**Task directions:** From the entries, return every line where the string "computer" shows up.
※
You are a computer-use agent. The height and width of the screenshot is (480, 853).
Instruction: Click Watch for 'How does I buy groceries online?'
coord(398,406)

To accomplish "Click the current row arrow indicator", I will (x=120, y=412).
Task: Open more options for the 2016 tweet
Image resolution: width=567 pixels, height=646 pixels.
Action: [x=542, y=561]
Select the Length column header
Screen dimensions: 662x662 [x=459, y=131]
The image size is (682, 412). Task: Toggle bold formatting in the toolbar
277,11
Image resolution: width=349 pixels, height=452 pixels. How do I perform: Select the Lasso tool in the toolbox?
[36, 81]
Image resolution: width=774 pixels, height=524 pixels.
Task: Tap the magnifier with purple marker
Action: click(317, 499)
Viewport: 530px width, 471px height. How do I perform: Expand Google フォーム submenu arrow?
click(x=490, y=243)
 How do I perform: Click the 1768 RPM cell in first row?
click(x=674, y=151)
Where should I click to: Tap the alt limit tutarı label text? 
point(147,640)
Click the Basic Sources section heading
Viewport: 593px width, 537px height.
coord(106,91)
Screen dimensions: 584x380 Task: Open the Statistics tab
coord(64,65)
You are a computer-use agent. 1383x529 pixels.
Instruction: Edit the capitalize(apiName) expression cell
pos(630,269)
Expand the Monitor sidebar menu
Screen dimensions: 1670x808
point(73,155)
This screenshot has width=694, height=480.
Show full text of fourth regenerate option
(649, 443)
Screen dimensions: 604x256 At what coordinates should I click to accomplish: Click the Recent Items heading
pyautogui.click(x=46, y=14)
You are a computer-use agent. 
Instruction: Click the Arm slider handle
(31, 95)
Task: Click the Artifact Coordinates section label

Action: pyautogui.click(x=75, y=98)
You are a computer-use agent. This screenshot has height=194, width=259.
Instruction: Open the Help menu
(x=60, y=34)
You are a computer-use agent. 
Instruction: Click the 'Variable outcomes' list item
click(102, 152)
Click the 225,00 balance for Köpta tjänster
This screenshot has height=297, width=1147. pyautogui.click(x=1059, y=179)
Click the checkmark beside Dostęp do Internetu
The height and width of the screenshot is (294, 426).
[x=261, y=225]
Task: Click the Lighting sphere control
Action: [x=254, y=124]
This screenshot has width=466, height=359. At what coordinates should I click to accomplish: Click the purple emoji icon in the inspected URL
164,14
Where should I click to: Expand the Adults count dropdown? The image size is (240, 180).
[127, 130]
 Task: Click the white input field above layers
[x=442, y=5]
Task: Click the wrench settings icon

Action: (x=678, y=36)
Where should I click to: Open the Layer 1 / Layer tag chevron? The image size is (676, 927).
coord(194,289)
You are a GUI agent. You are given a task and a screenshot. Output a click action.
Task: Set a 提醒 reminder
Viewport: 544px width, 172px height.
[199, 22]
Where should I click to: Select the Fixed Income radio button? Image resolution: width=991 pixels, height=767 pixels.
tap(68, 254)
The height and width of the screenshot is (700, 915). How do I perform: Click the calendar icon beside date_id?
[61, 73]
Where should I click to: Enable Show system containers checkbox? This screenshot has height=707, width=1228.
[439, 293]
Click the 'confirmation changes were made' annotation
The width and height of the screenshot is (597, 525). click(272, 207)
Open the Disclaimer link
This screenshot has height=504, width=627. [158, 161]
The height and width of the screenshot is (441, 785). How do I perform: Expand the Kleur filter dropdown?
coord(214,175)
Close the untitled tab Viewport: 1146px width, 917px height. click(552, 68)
※
**Written response:**
You are a computer-use agent. The height and width of the screenshot is (480, 853).
You are a computer-use agent. 1383x529 pixels.
You are a computer-use agent. 
You are a computer-use agent. This screenshot has height=194, width=259.
You are a computer-use agent. 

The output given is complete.